— BEGIN Supplied data —
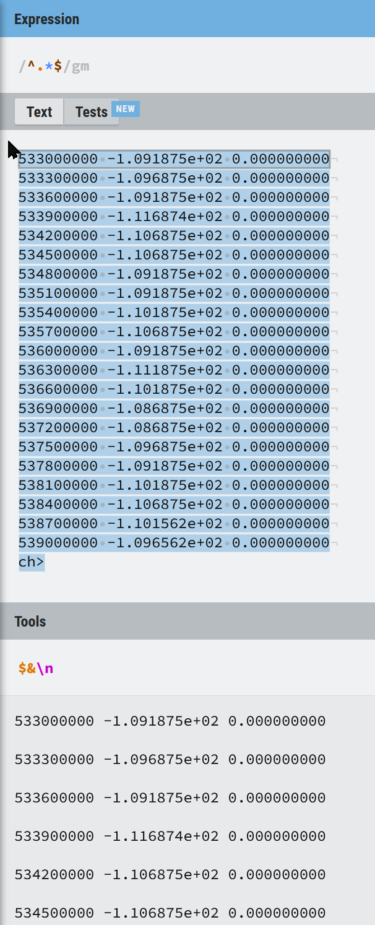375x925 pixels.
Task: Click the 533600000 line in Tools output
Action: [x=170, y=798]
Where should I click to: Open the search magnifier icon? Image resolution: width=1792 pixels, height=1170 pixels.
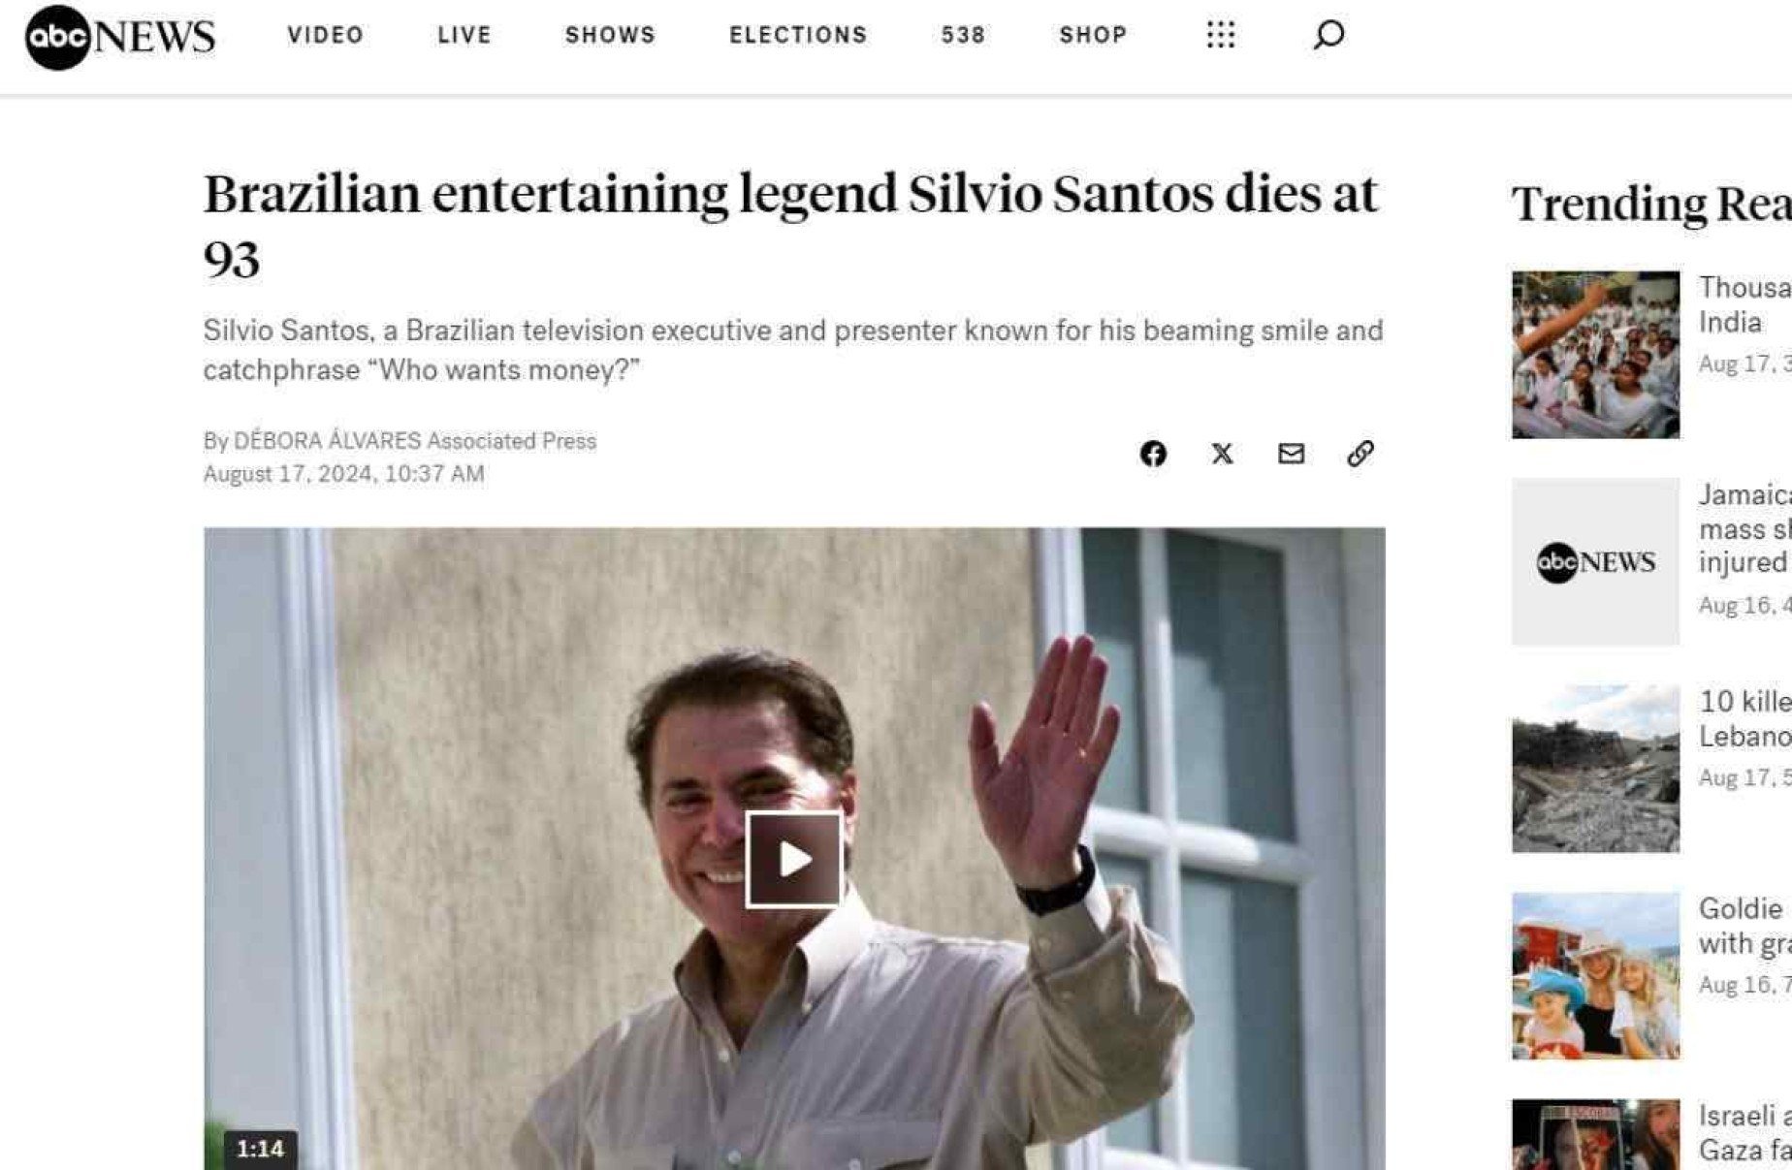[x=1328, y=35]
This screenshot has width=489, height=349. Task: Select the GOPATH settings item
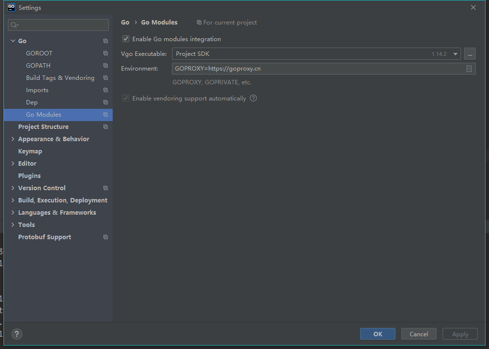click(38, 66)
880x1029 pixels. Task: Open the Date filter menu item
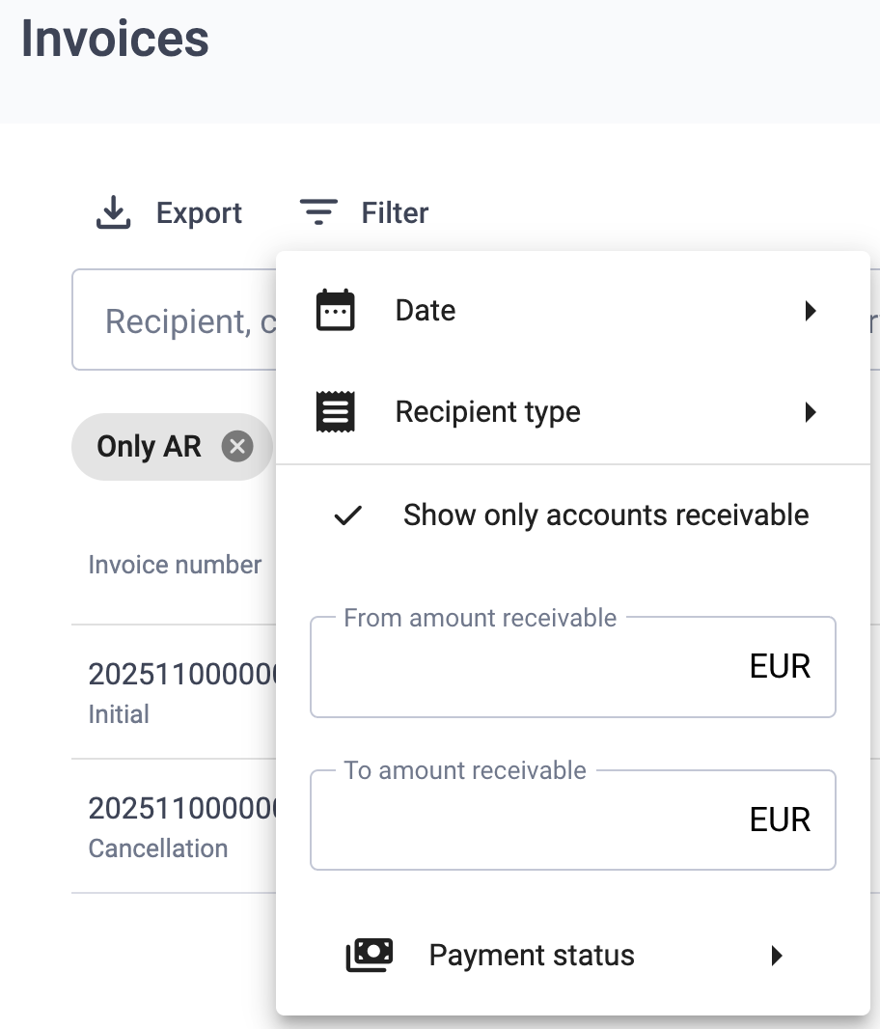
— END Supplied data —
What you will do: Please write out every line of the records above word for word, omitting the pictures.

Output for this exercise:
375x925 pixels.
Task: Click the 533600000 line in Tools output
Action: [x=170, y=798]
Where should I click to: Open the search magnifier icon? Image resolution: width=1792 pixels, height=1170 pixels.
[x=1328, y=35]
This screenshot has width=489, height=349. Task: Select the GOPATH settings item
click(38, 66)
880x1029 pixels. Task: Open the Date filter menu item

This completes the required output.